The potential savings include $500 billion through supply chain and acquisition reform; $205 billion in potential reductions through using big data and analytics as well as cognitive computing to make decisions; and $110 billion through IT modernization.
The report was released publicly Thursday, but a TCC spokesperson told FedScoop that IBM CEO Ginni Rometty shared it last month with the Trump team during the much-documented meeting of tech executives with the president-elect. TCC is the self-described “leading public policy advocacy organization” for the information technology industry, made up of exclusively IT company CEOs.
The federal IT community has not yet seen many direct indicators of how its work might be affected by Trump’s presidency. The report outlines paths the administration could take toward reducing government spending. Bruce Mehlman, executive director of TCC, said those ideas would not mean fewer government services.
“In a world where the fight is over either raising taxes or shrinking government services, there’s a third way,” Mehlman told FedScoop. “And IT can help the Trump administration give taxpayers and citizens more while taking a smaller bite out of th budget.”
The report’s direction and recommendations, Mehlman said, “are very consistent with the president-elect’s stated goal of bringing private sector experience and sensibilities into the government.”
When it comes to funding IT modernization, the report weighs the idea of authorizing working capital funds in each federal agency to encourage leaders to replace legacy systems.
“Such funds could allow agencies to innovate by repurposing unnecessary operations dollars and investing in more efficient technology, and then keeping a portion of the savings,” the report notes, adding that, “This program could prove highly effective, encouraging federal agencies to seek out cost savings and increased productivity while also modernizing outdated IT systems and holding CIOs accountable for spending.”
Another idea considered alone and in tandem with the working capital funds was creating a centralized modernization fund. Legislation that would have created working capital funds in the 24 CFO Act agencies and a centralized fund passed the House last session, but died in the Senate.
Mehlman said a centralized fund would be “a very positive step,” as well reshaping federal budgeting to allow upfront investments that can be proven to save money over time.

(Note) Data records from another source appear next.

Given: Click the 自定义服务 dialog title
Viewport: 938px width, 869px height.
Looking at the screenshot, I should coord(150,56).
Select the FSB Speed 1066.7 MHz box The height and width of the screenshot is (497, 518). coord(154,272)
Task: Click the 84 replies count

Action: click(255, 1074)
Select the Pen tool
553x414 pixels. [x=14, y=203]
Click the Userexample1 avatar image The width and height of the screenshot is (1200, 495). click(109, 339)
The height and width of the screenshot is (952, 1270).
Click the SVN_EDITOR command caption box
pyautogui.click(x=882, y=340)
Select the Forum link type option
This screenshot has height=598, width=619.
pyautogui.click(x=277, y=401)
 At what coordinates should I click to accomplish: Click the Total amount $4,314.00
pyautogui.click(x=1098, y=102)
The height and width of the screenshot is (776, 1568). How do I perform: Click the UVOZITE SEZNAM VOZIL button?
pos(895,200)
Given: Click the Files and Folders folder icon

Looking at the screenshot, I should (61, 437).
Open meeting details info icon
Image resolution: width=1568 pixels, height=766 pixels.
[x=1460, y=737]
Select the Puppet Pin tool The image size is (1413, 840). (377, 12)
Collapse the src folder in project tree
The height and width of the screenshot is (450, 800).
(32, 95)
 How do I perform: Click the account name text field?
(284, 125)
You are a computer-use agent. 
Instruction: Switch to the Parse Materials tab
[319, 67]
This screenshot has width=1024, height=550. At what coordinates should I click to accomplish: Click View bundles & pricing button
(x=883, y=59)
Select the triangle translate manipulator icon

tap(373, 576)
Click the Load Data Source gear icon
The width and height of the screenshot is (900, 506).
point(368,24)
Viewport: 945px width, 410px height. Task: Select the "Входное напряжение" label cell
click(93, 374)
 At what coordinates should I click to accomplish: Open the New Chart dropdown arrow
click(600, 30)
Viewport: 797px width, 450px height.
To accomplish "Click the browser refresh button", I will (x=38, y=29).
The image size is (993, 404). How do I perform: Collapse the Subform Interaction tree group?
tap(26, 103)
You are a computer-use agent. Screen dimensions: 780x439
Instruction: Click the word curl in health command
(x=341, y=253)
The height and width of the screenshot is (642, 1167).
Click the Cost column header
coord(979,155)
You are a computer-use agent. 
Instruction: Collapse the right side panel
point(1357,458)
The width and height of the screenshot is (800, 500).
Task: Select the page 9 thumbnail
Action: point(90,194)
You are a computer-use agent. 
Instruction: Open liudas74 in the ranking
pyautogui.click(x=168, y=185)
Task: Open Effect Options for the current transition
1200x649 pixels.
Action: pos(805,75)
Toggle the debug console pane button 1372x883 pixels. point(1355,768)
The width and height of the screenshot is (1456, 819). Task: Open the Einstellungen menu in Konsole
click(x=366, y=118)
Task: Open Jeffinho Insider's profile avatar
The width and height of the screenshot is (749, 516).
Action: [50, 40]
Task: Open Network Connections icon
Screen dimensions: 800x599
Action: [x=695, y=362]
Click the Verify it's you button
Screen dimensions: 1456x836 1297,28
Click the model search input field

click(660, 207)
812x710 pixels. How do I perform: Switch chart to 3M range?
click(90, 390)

“What you find is upfront investments to realize long-term savings work everywhere except Washington,” he said. “The budgetary rules exist to prevent un-meetable promises and you don’t know if the next Congress is going to carry forward the last Congress, or the next secretary will stay on the same plan, so they’ve decided that they can’t see past one year.”
But he noted: “The challenge is, given how critical IT is to the successful mission of every agency now, agencies are going to need a modern and private-sector approach to leveraging them.”
To drive modernization, the report recommends appointing a strong federal CIO who can coordinate efforts across government.
“First you want to have an empowered federal CIO with this as their mission, that has the full faith and credit of the [Office of Management and Budget] and the White House and leads the Federal CIO Council,” Mehlman said. “And that comes up with an aggressive but realistic strategy, and then is relentless in demanding accountability as they execute on the strategy.”
When it comes to empowering agency CIOs, Mehlman said, “In the companies I’m aware of that are most effective in leveraging technology to be efficient and effective, CIOs are highly-empowered members of the senior strategy team. And I don’t know why government agencies would be different.”
The report also urges agencies to use cognitive computing technology — such as machine learning and artificial intelligence — to monitor operations and maintenance costs, and estimates that federal government could save about 10 percent on O&M costs by doing so.